Initially, with two below top ten finishes at the start of the competition season, those looking in on Jamie’s performance may have considered his results a failure. In fact, people even commented on how ‘Jamie Nicholls needed to step up his game.’ However, Jamie had already turned a number of tricks on his ‘Traffic Light System’ from red to orange and others from orange to green. While Jamie didn’t have the winning run yet, his measure of performance reassured him he was on track.

By the end of the winter, things had really turned around. Having turned most of the tricks on his ‘Traffic Light System’ to green, Jamie brought home a number of top 10 finishes and succeeded in his aim to stand on the podium with a first place at an international World Cup… making Jamie the first British male to win a World Cup on snow.

Understanding our own performance

Will It Make The Boat Go Faster? co-founder, Ben Hunt-Davis credits winning his rowing eight, Olympic gold in Sydney 2000 to three performance principles that encouraged his team to work differently. The second of those principles, focus on performance, is the principle we need to understand to help us measure our own day to day success.

In the Will It Make The Boat Go Faster? book, the value of focusing on the process and allowing success to take care of itself is explained in detail. The concept is brought to life with the story of the day of the British rowing Eight’s win – where some of Ben’s team were so focused on rowing in rhythm they didn’t even realise they had won a medal.

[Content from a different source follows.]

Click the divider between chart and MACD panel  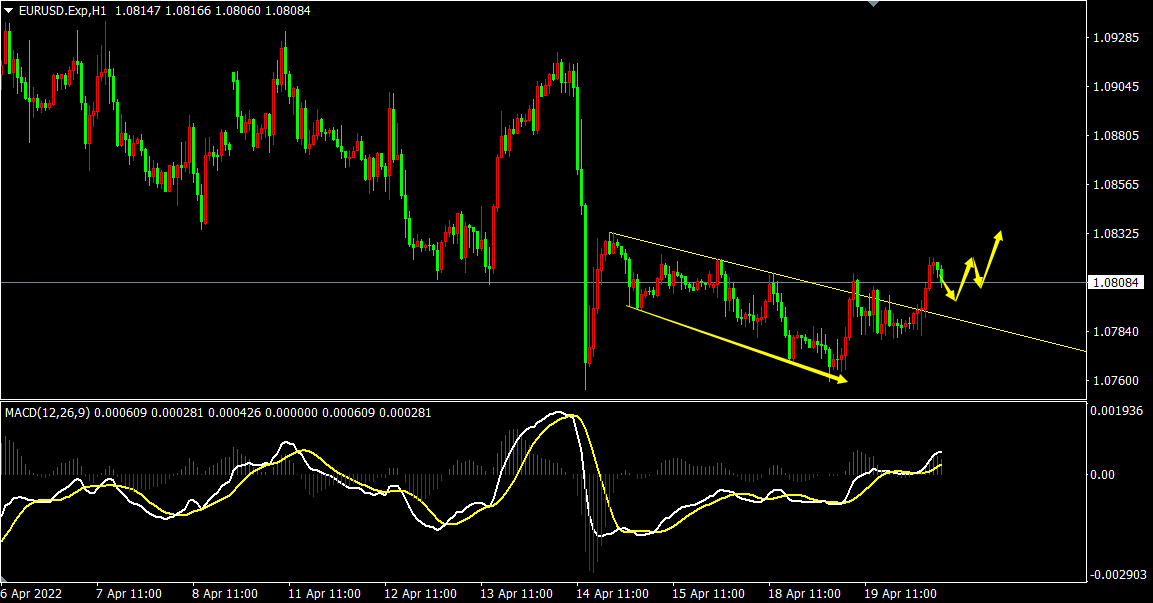[540, 401]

Don’t focus on the result; focus on the process that will get you the result

Ben Hunt-Davis MBE

Like Jamie, Ben’s team had considered their focus, the key variables and constructed their own measures of success. In summary, in whatever you’re looking to achieve, focus on performance in order to get results;

  • Get curious about the recipe or process
  • Focus your attention on a key variable
  • Measure success


When you measure your success on how well you’ve achieved your chosen recipe or process and focused your attention as you intended, your perception of your own performance can change completely. Measuring performance in terms of understanding the process, and how you achieve the key variables within it, will give you the best chance of coming out on top.